With more capacity in the digester than it needed in the short term, the city installed an organic waste receiving station and now accepts grease and food processing wastes from local commercial and industrial sites. The plant’s major challenge is securing enough available organic waste streams for co-digestion.

“Anything that we can do to recover energy, and make a useable or saleable product, is worth it in terms of saving money,” said Mark Milne, plant superintendent, City of Pendleton.

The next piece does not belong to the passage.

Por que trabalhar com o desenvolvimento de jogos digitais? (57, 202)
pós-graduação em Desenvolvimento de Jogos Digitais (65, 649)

Prior to installing the receiving station, waste haulers had few places other than the landfill to take material from local grease traps, so the city was reluctant to enforce local grease ordinances. Once the plant was able to accept and use fats, oils and grease, the city renewed its efforts to encourage restaurants and other businesses to maintain their grease traps. The city is educating haulers about the local receiving station and how they can receive state tax credits that help lower their tipping fees—a benefit not available at the landfill.

Biosolids produced by the process are used as a soil amendment on city-owned farmland, which adds valuable nutrients to help replenish the soil. Long-term, the city is looking at ways to capture the fertilizer value from these biosolids and market it as a separate product.

Pendleton’s program is still a work in progress. Armed with a forward-leaning energy development plan and unlimited amounts of creativity, the plant is proof that even smaller treatment operations have great capacity to become biopower producers.

P.S. Taking water treatment innovation to the next level, Hillsboro-based Clean Water Services is considering using recycled wastewater to brew beer.